## Work request
The lines from the one containing "You are a computer-use" through the last line below, both ends included, must be reproduced exactly, with no pictures.

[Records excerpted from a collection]

****************

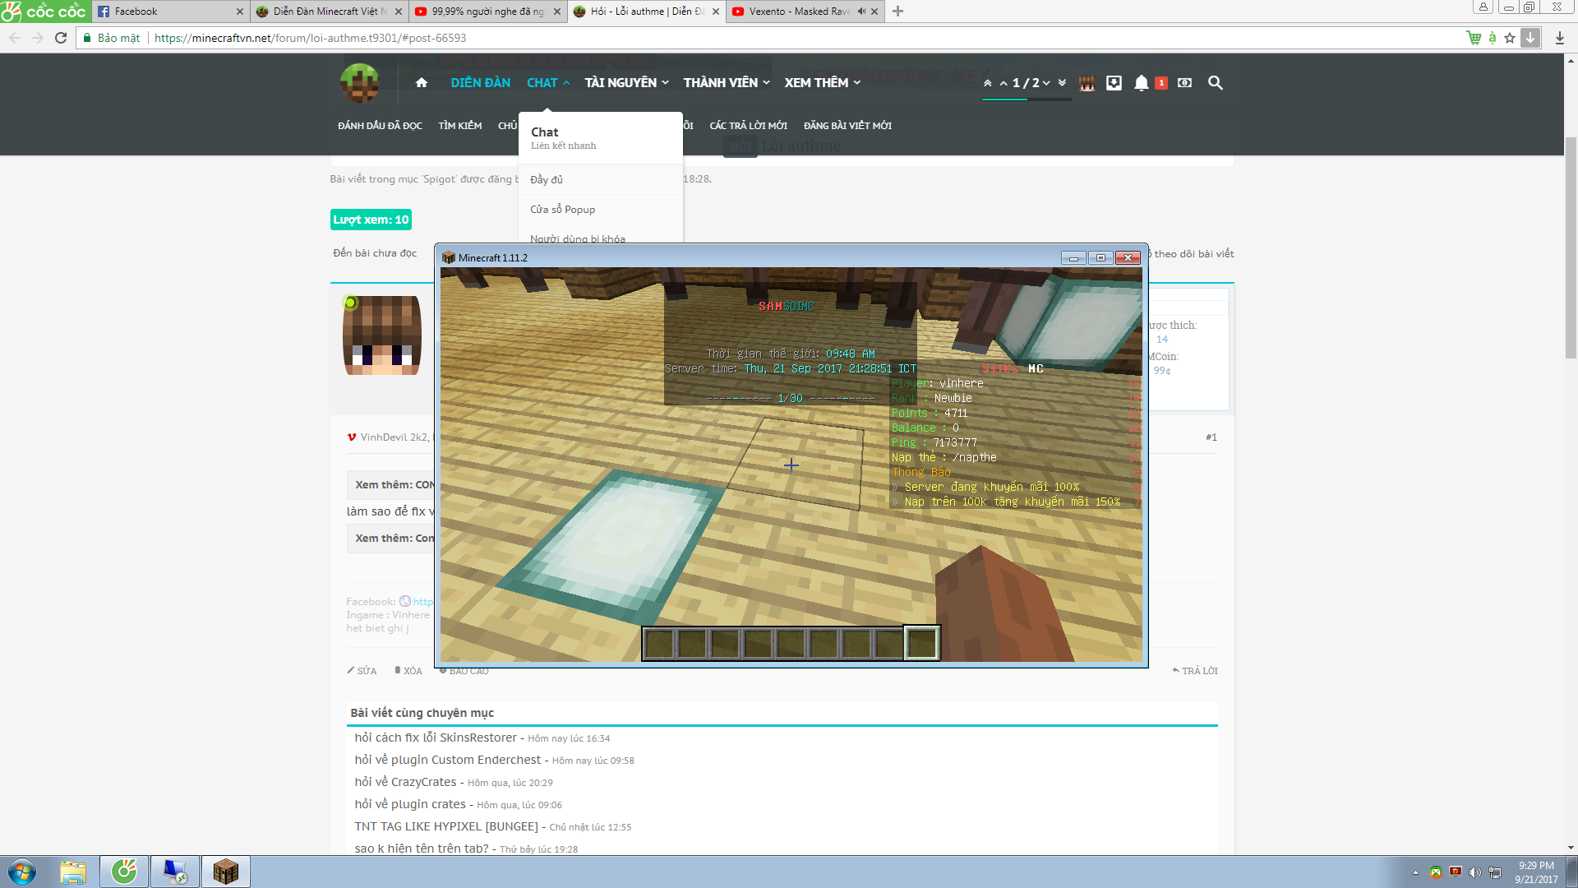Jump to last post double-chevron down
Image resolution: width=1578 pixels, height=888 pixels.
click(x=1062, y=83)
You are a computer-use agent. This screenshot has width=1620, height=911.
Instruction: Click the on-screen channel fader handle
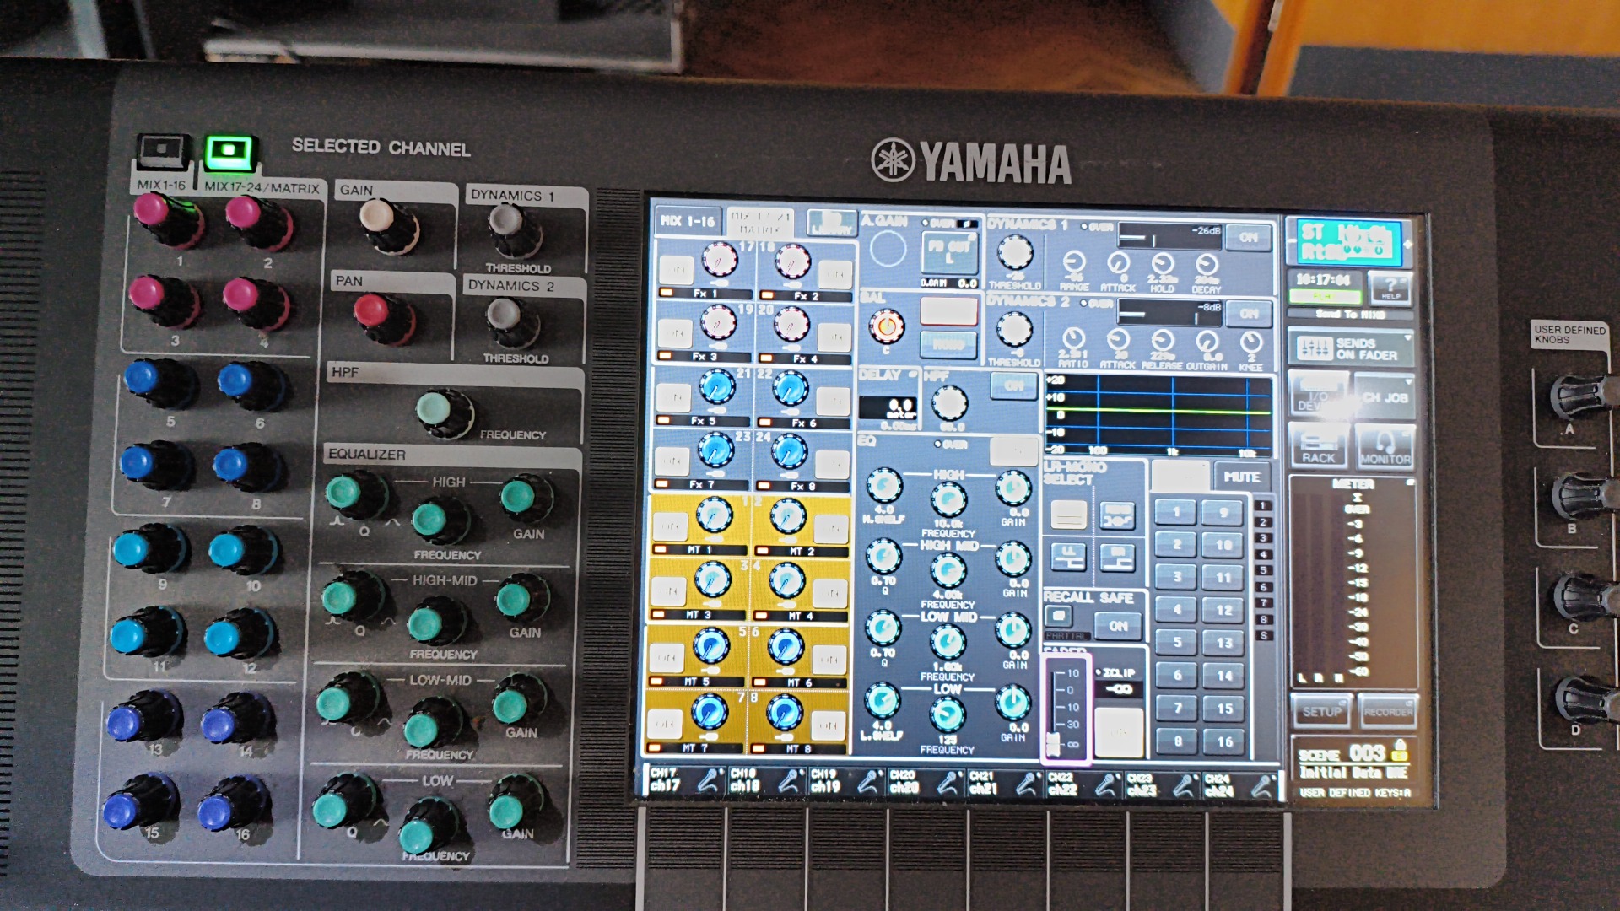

****************

## Completed task
You are a computer-use agent. This screenshot has width=1620, height=911.
Instruction: Click the on-screen channel fader handle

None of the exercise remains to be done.